Oggi, 21 maggio, Venezia rivive lo “Sposalizio con il mare” in occasione della festa della Sensa. È la festa dell’Ascensione, il tradizionale appuntamento con cui la città lagunare celebra la ricorrenza legata alla storia della Repubblica Serenissima. Il giorno in cui la città suggella il suo intimo rapporto con l’acqua. Quest’anno sarà Longarone (Belluno) a ricevere l’anello dogale del gemellaggio adriatico. L’anello è restituito dalla città ucraina di Odessa che lo ha custodito nell’ultima edizione del 2022.
Il gemellaggio con Longarone
Il gemellaggio con la città veneta nasce in primis per il legame che unisce Venezia alle Dolomiti, luogo dal quale partivano gli Zattieri del Piave. Essi sono gli uomini che per secoli hanno portato dalle montagne fino alla laguna, i tronchi d’albero sui quali la Serenissima ha edificato la città e la sua flotta navale all’interno dell’Arsenale. Longarone è stata scelta anche perché quest’anno ricorrono i 60 anni del disastro del Vajont. Il 9 ottobre del 1963, infatti, la terribile alluvione provocò la morte di 1.917 persone, tra cui 487 tra bambini al di sotto dei 15 anni.

Festa della Sensa
La festa della Sensa inizia dai Giardini Reali a San Marco, dove è previsto l’inizio della cerimonia del gemellaggio, con lo scambio dell’anello tra il sindaco Luigi Brugnaro e quello di Longarone, Roberto Padrin.
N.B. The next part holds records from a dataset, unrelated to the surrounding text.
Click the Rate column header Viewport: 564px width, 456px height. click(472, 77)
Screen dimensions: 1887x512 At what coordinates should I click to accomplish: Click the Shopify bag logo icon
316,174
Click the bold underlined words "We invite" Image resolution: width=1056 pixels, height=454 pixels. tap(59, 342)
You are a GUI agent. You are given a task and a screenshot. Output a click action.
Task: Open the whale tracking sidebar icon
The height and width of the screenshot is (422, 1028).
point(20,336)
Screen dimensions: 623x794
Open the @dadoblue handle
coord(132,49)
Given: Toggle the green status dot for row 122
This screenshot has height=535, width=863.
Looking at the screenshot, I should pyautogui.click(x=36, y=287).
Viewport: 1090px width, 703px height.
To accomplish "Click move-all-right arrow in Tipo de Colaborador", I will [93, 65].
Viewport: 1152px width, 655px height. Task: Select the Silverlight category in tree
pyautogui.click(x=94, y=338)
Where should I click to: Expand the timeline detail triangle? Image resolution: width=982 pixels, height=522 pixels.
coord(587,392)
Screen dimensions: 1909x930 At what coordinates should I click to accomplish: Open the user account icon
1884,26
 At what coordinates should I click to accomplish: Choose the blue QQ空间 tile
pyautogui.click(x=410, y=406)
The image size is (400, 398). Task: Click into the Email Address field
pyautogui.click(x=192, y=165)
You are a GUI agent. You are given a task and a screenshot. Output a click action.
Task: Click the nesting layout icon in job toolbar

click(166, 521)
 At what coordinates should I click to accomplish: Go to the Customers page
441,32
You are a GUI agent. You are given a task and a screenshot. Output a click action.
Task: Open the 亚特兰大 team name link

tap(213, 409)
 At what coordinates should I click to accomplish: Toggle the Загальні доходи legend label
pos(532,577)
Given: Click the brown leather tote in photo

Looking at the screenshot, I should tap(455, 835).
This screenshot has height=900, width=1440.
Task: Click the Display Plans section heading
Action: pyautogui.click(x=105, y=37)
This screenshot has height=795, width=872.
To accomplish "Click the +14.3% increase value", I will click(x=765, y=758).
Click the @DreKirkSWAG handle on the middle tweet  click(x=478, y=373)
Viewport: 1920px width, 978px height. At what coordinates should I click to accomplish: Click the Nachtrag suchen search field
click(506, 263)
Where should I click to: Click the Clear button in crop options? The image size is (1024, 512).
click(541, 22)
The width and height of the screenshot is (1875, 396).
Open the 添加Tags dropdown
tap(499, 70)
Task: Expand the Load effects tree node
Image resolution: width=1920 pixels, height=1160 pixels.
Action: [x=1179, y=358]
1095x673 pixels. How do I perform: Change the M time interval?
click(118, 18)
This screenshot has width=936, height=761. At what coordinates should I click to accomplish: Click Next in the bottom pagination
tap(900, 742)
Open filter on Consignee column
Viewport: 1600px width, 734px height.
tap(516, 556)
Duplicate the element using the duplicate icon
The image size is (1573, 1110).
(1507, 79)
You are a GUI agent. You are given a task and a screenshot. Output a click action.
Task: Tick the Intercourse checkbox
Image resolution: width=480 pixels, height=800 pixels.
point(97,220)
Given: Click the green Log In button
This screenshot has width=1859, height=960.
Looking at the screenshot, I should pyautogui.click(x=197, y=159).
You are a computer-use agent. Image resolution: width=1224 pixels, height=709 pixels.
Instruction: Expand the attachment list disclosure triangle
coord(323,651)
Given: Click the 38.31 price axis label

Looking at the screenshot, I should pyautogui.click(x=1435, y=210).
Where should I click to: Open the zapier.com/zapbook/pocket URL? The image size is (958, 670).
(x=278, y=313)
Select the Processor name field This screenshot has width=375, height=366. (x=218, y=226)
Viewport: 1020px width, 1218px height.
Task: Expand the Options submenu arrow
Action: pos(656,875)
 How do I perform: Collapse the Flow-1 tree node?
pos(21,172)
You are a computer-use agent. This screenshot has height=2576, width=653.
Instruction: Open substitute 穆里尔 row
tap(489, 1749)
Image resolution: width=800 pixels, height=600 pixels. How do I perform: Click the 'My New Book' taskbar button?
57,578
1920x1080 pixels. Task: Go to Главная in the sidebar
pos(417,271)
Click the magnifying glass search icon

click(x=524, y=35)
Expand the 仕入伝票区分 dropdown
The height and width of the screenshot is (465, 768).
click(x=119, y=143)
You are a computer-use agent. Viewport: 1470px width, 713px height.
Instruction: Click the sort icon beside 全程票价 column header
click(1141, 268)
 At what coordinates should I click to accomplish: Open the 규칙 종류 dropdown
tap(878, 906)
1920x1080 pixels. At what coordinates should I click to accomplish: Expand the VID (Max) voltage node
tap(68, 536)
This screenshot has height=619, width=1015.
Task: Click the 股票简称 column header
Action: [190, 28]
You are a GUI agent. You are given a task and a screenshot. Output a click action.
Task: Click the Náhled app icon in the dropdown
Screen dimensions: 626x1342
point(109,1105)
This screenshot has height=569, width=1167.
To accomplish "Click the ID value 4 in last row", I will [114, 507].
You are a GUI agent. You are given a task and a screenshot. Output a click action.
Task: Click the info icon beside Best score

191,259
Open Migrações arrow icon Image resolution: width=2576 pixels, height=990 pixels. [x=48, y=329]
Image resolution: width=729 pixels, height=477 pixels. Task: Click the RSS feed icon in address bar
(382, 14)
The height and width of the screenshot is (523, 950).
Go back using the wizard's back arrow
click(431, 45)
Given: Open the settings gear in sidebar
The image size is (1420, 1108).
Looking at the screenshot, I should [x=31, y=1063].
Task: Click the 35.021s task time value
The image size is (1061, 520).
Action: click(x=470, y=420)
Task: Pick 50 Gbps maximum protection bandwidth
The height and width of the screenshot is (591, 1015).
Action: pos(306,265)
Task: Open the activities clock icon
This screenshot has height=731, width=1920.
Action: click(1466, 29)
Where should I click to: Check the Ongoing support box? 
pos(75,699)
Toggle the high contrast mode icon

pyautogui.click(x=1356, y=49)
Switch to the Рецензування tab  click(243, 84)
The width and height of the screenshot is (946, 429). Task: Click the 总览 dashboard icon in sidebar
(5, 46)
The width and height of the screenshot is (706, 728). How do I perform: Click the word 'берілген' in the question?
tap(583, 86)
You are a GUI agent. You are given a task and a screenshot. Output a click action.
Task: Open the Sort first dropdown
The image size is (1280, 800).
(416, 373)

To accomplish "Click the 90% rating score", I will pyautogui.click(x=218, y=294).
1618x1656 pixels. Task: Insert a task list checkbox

Partirà poi il corteo acqueo verso il Lido, dove il primo cittadino veneziano e il Patriarca Francesco Moraglia e l’ammiraglio Andrea Petroni rinnoveranno il rito dello sposalizio del mare. A tal proposito sarà lanciata una corona d’alloro per tutti i caduti del mare; ci sarà poi il lancio dell’anello dogale da parte del sindaco. Oltre al corteo, durante la mattinata, sullo stesso percorso si tengono anche le “Regate della Sensa”. Uomini su gondole a 4 remi, donne su “mascarete” a 2 remi e giovanissimi su “pupparini” a 2 remi. La Sensa si conferma come un momento di grande aggregazione, di valorizzazione della storia e delle tradizioni locali. Un appuntamento a cui i veneziani non rinunciano celebrando ogni anno un sontuoso sposalizio con il mare.